An example is given to demonstrate how the the proposed evidential fusion works in Figure 7. A multiplication fusion on the softmax outputs of aerial-ground dual-view images is shown in Figure 7a and the proposed evidential fusion on the UQM outputting opinions is shown in Figure 7b, which obtains a more credible classification result based on the sample uncertainty.

2.5. Reciprocal Loss

To train the proposed EFN in Figure 3, the following loss function is designed and then adopted on each view:

(14) $L (α) = \sum_{i = 1}^{N} (L_{p c} (α_{i}) + L_{n c} (α_{i})),$

(15) $L_{p c} (α_{i}) = \sum_{k = 1}^{K} y_{i k} [ψ (α_{i 0}) - ψ (α_{i k})],$

(16) $L_{n c} (α_{i}) = \sum_{k = 1}^{K} (1 - y_{i k}) \frac{1}{ψ (α_{i 0}) - ψ (α_{i k})},$

where

L_{p c} (α_{i})

and

L_{n c} (α_{i})

are positive-class loss and negative-class loss of the i-th sample respectively,

ψ (\cdot)

is the digamma function which is monotonically increasing in

(0, + \infty)

α_{i 0}

is consistent with Equation (7), K is the number of classes and N is the number of samples.
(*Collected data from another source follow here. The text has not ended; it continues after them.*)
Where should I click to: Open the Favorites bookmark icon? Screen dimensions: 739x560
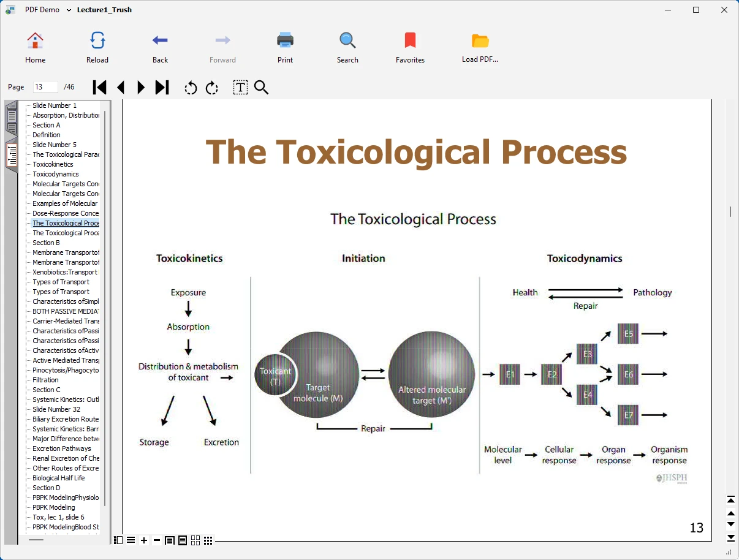(410, 41)
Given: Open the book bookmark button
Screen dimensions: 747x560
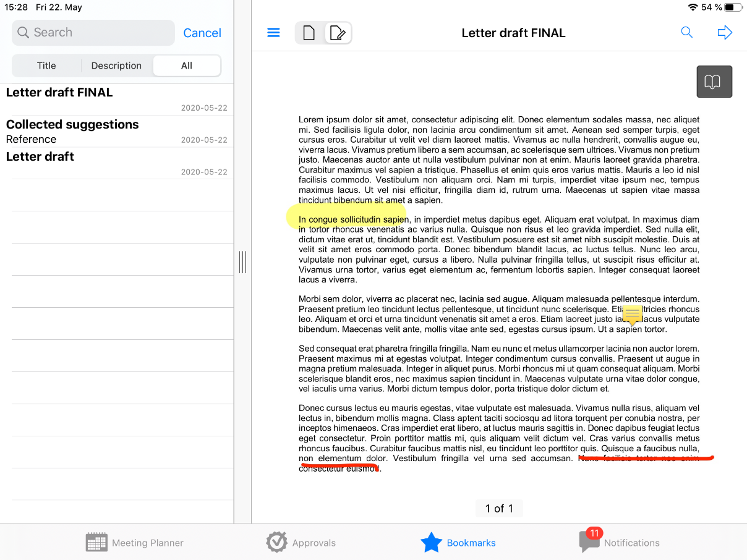Looking at the screenshot, I should pos(714,82).

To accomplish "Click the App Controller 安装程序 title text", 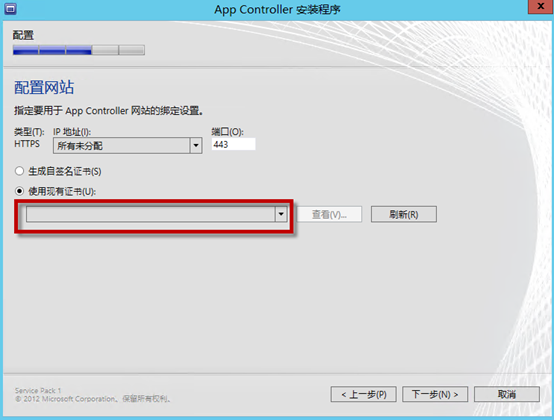I will tap(277, 10).
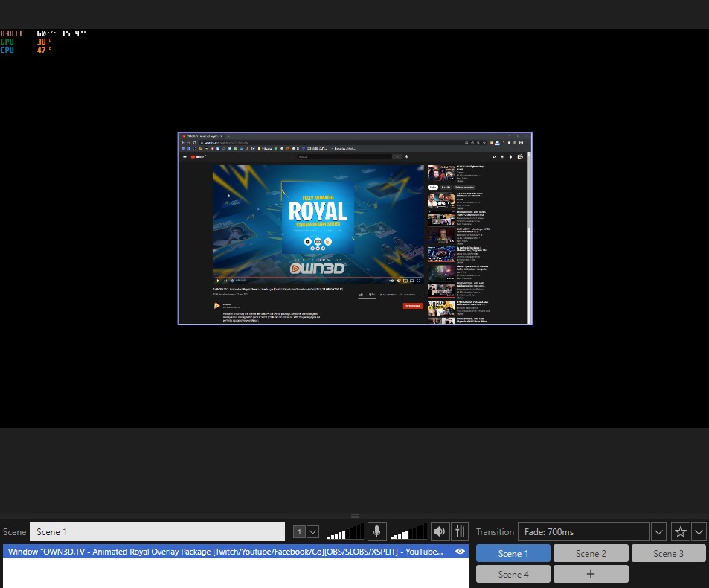Click the star icon beside the transition box
This screenshot has height=588, width=709.
680,531
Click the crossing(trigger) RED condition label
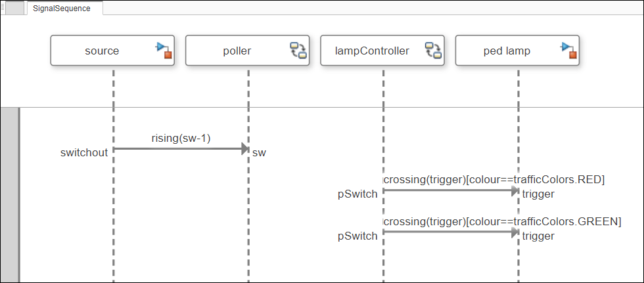The height and width of the screenshot is (283, 644). pyautogui.click(x=494, y=179)
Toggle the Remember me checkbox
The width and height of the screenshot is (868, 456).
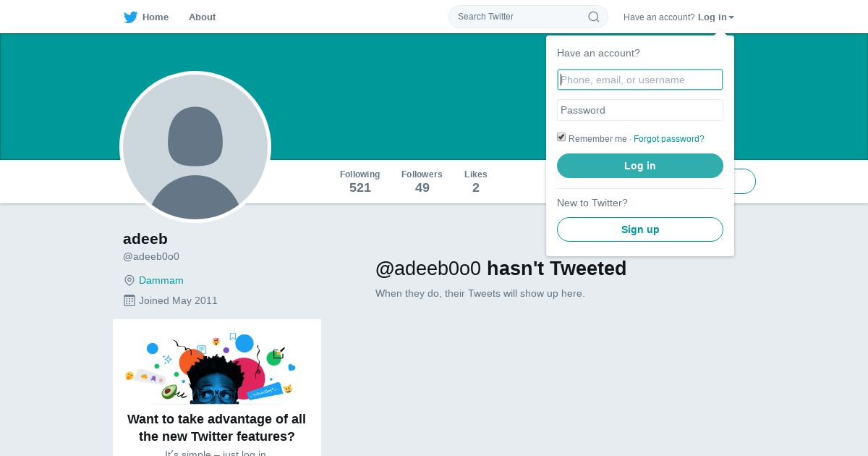tap(561, 138)
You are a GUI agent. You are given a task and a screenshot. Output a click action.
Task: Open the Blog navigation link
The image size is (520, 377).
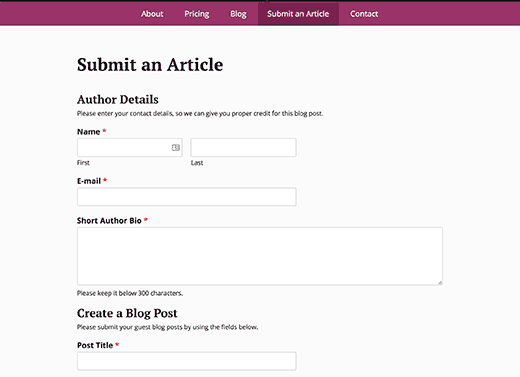pos(238,14)
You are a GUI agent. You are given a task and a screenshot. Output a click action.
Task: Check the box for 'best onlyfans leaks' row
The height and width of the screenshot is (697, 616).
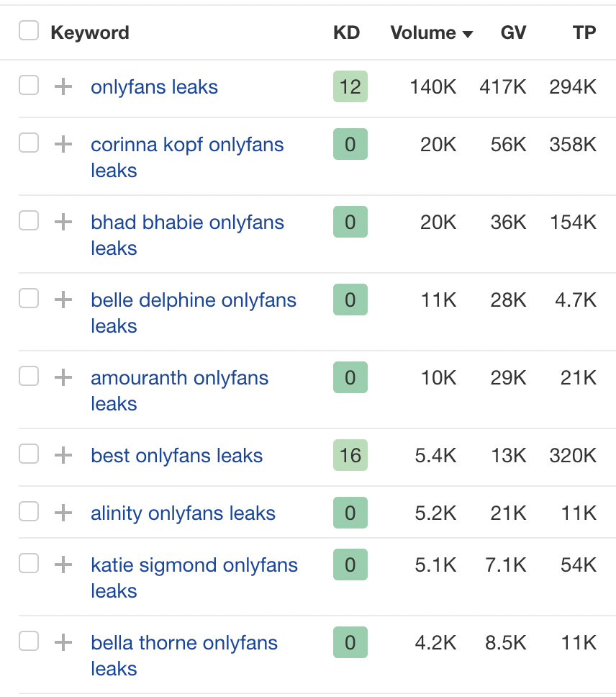point(29,454)
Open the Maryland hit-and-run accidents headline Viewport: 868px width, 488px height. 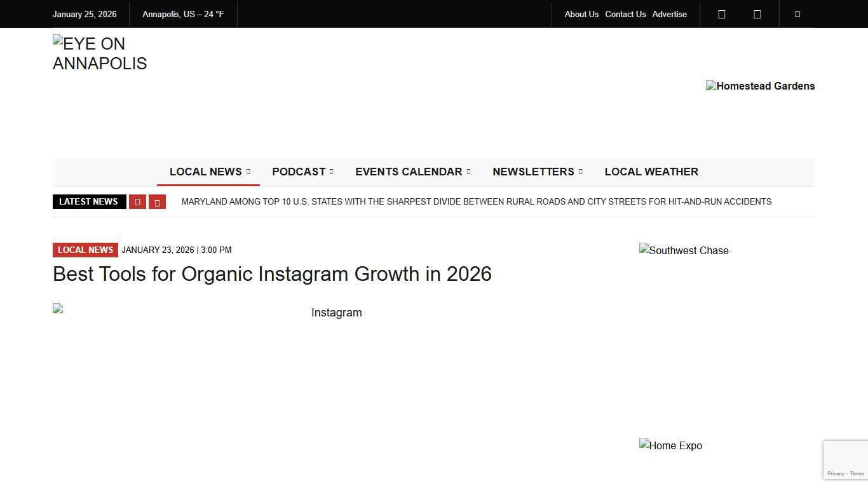coord(477,201)
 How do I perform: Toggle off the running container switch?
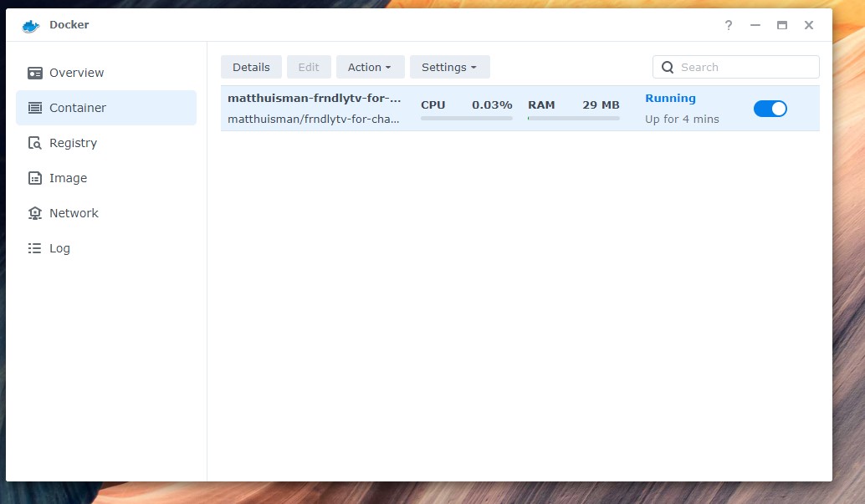tap(770, 109)
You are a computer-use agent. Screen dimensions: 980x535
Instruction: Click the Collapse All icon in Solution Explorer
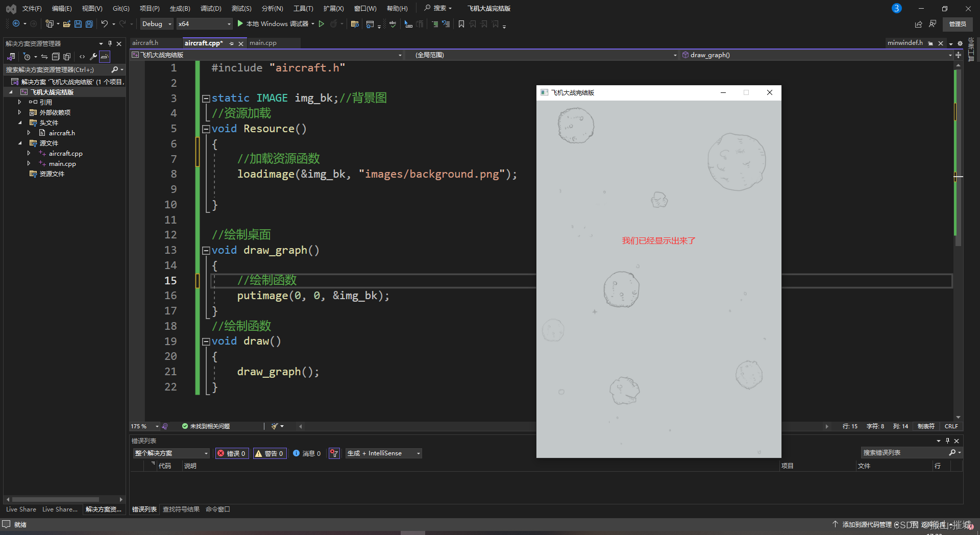click(56, 57)
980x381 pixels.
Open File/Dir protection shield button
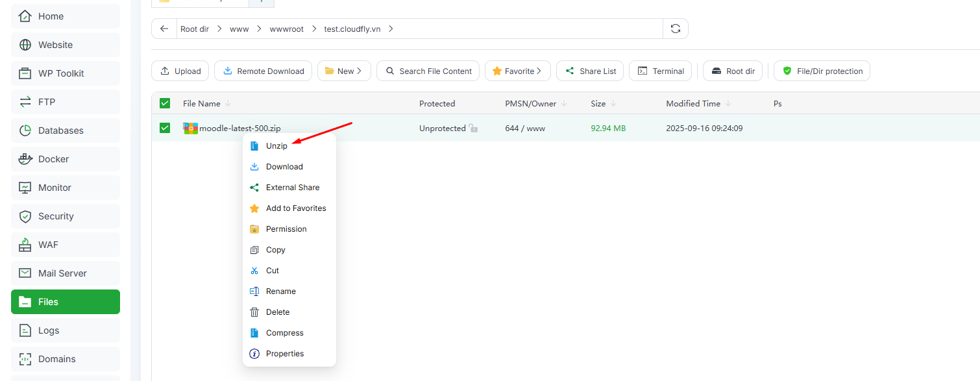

As shown in Equation (14), the proposed loss function clearly separates the penalty terms of the positive and negative classes, making it easy to interpret. Furthermore, Equations (15) and (16) show that the positive-class loss and the negative-class loss are reciprocal. More specifically, since $α_{i k} = e_{i k} + 1$ and $e_{i k} > 0$ , so $ψ (α_{i k})$ is monotonically increasing with $α_{i k}$ , while $L_{p c} (α_{i})$ is monotonically decreasing with $α_{i k}$ , which ensures that the positive class of each sample generates more evidence. On the contrary, $L_{n c} (α_{i})$ is monotonically increasing with $α_{i k}$ to ensure that negative classes of each sample generate less evidence. Next, taking $L_{p c} (α_{i})$ as an example, how the proposed Reciprocal Loss is related to the Dirichlet distribution will be derived.

For multi-class classification tasks, the cross-entropy loss function (CE Loss) is most commonly used. For a particular sample, its CE Loss can be calculated by

(17) $L_{c e} = - \sum_{k = 1}^{K} y_{k} log p_{k},$

where

p_{k}

is the predicted probability of the k-th class,

y_{k}

is its class label and

y_{k} = 1

for positive classes and

y_{k} = 0

for negative classes. In the proposed EFN, the evidence vector of a sample

e

obtained from the FEM can be mapped to the concentration parameters

α

of the Dirichlet distribution

D (p | α)

by using Equation (4). Thus the Bayes risk of cross-entropy loss

L_{c e r} (α)

can be calculated as

(18) $\begin{matrix} L_{c e r} (α) & = \int L_{c e} D (p | α) d p \\ = \int (- \sum_{k = 1}^{K} y_{k} log p_{k}) D (p | α) d p . \end{matrix}$

Since $p_{k}$ is a $D (p | α)$ random variable, the functions $log p_{k}$ are the sufficient statistics of the Dirichlet distribution. Thus, the exponential family differential identities can be used to get an analytic expression for the expectation of $log p_{k}$ [38]:

(19) $\begin{matrix} E_{D (p | α)} (log p_{k}) & = \int (log p_{k}) D (p | α) d p \\ = ψ (α_{k}) - ψ (α_{0}) . \end{matrix}$

In this regard, Equation (18) can be expanded further as

(20) $\begin{matrix} L_{c e r} (α) & = \int (- \sum_{k = 1}^{K} y_{k} log p_{k}) D (p | α) d p \\ = - \sum_{k = 1}^{K} y_{k} \int (log p_{k}) D (p | α) d p \\ = - \sum_{k = 1}^{K} y_{k} [ψ (α_{k}) - ψ (α_{0})] \\ = \sum_{k = 1}^{K} y_{k} [ψ (α_{0}) - ψ (α_{k})] . \end{matrix}$

Given that the Equation (20) can only penalize the positive class, $L_{c e r}$ can be written as $L_{p c}$ . We finally have $L_{p c} (α_{i})$ in Equation (15) for the case of all samples.

In order to ensure that both views can provide reasonable opinions for scene classification and thus improve the overall opinion after fusion, the final multi-view global Reciprocal Loss is used:

(21) $L_{g l o b a l} = L^{1} + L^{2} + L_{f u s e d},$

where

L^{1}

L^{2}

are the Reciprocal Loss (Equation (14)) for the first view and second view, respectively, and

L_{f u s e d}

is obtained using Equation (14) on the fused parameters by Equations (4), (10), (11) and (13).

3. Results

3.1. Experimental Setup

For both datasets of AiRound and CV-BrCT, we randomly selected 80% of the samples from each class as the training/validation set and the remaining 20% as the test set to form one data split. All the test results except for Section 3.2.1 are the mean results of 10 splits. The training/validation set was randomly divided into the training set and validation set according to the ratio of 9:1.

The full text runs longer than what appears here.